Sacó la cabeza del hueco de la puerta y la cerró. Sus tacones martillearon por el corredor. Aún los seguía oyendo cuando empezó a sonar el teléfono sobre mi escritorio. La voz dijo, con característica nitidez profesional:
—Nueva York llama al señor Philip Marlowe.
—Philip Marlowe soy yo.
—Gracias. Un momento, por favor, señor Marlowe. No se retire.
La voz siguiente me era familiar.
—Howard Spencer, señor Marlowe. Hemos sabido lo de Roger Wade. Ha sido un golpe muy duro. No tenemos todos los detalles, pero parece que se menciona su nombre.
—Estaba allí cuando sucedió. Sencillamente se emborrachó y se pegó un tiro. La señora Wade llegó un poco después. El servicio estaba ausente… El jueves es el día que libran.
—¿Estaba usted solo con él?
—No estaba con él. Estaba fuera de la casa, haciendo tiempo en espera de que regresara su mujer.
—Entiendo. Bueno, imagino que habrá una investigación.
—Todo ha terminado, señor Spencer. Suicidio. Y sorprendentemente muy poca publicidad.

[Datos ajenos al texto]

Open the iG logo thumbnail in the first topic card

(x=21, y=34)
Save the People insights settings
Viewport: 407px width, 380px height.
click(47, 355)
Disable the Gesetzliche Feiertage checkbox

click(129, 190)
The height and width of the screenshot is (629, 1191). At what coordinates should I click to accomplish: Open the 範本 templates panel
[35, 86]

—¿De verdad? Eso es curioso. —No sonó exactamente decepcionado; más bien desconcertado y sorprendido—. Era tan conocido. Yo habría pensado…, bueno; da lo mismo lo que yo pensara. Será mejor que vaya, pero no podré hasta finales de la semana que viene. Enviaré un telegrama a la señora Wade. Quizá haya algo que pueda hacer por ella…, también en lo referente al libro. Me refiero a que quizá tengamos texto suficiente como para conseguir que alguien lo acabe. Imagino que no aceptó el trabajo después de todo.
—No. Aunque es cierto que me lo pidió el mismo Wade. Le dije que no podía conseguir que dejara de beber.

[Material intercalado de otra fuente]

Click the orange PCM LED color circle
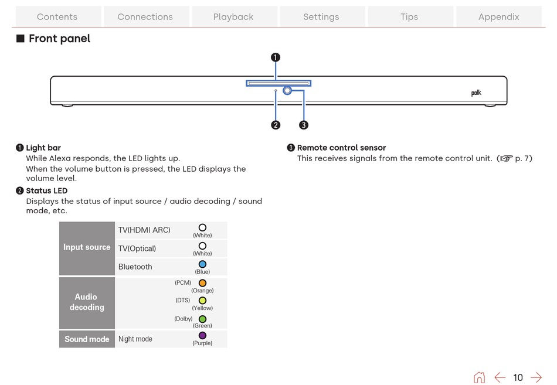Screen dimensions: 557x385 [202, 283]
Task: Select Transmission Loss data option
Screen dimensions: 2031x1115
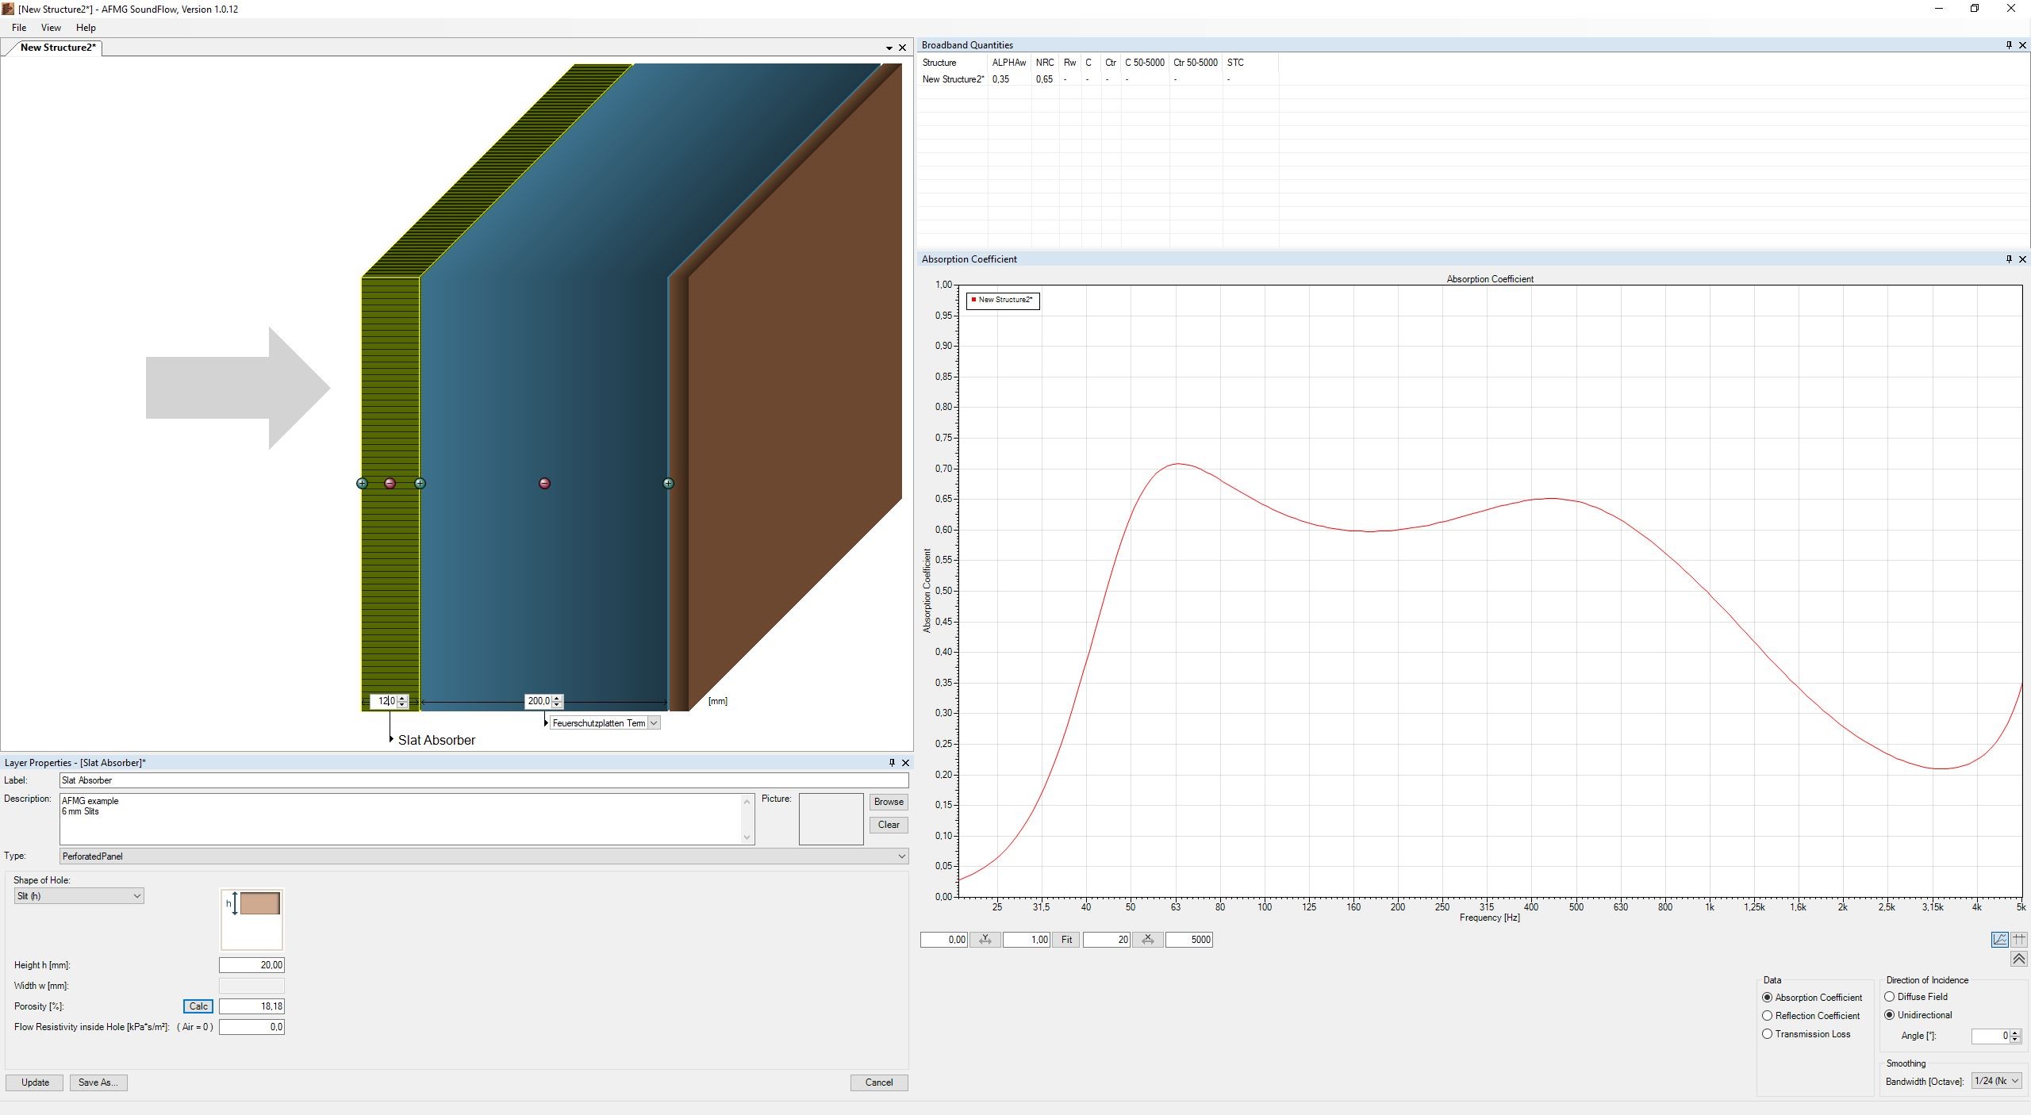Action: (x=1768, y=1034)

—Al parecer ni siquiera lo intentó.
—Escuche, señor Spencer, no sabe usted ni lo más elemental sobre esta situación. ¿Por qué no espera a informarse antes de sacar conclusiones precipitadas? No es que no me culpe un poco. Supongo que es inevitable cuando sucede algo así y estás presente.
—Por supuesto —dijo—. Siento haber hecho esa observación. No estaba en absoluto justificada. ¿Encontraré a Eileen Wade en su casa en estos momentos…, o no lo sabe?

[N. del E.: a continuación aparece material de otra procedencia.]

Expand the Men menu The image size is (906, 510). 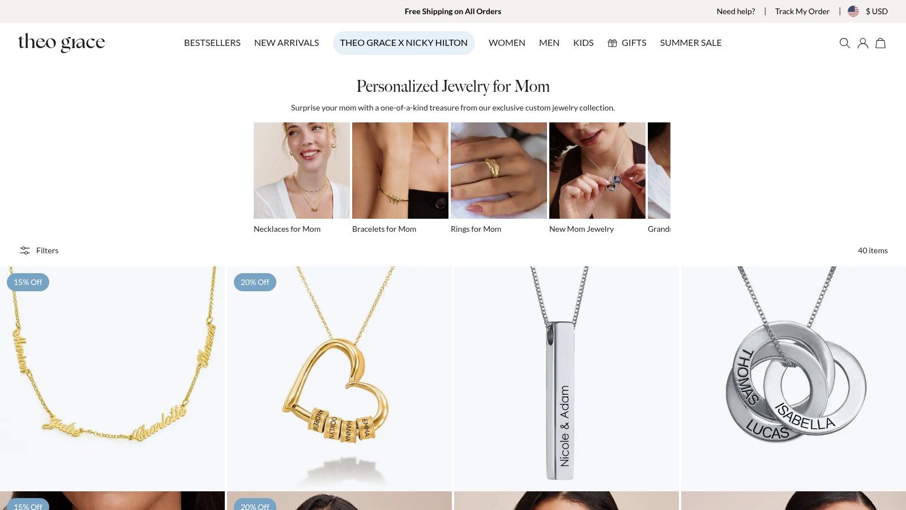click(x=549, y=43)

—No lo sé, señor Spencer. ¿Por qué no la llama?
—No creo que quiera hablar con nadie todavía —dijo despacio.
—¿Por qué no? Habló con el juez instructor sin pestañear una sola vez. Se aclaró la garganta.
—No parece muy bien dispuesto.
—Roger Wade está muerto, Spencer. Tenía su parte de malnacido y quizá también su poquito de genio. No estoy en condiciones de juzgarlo. Era un borracho egocéntrico y no se soportaba. Me causó muchos problemas y al final también me ha hecho sufrir. ¿Por qué demonios tendría que estar bien dispuesto?
—Hablaba de la señora Wade —dijo con voz cortante.
—Yo también.
—Le llamaré cuando llegue —dijo bruscamente—. Hasta la vista.
Colgó. Hice lo mismo. Estuve mirando el teléfono un par de minutos sin moverme. Luego puse la guía sobre la mesa y miré un número.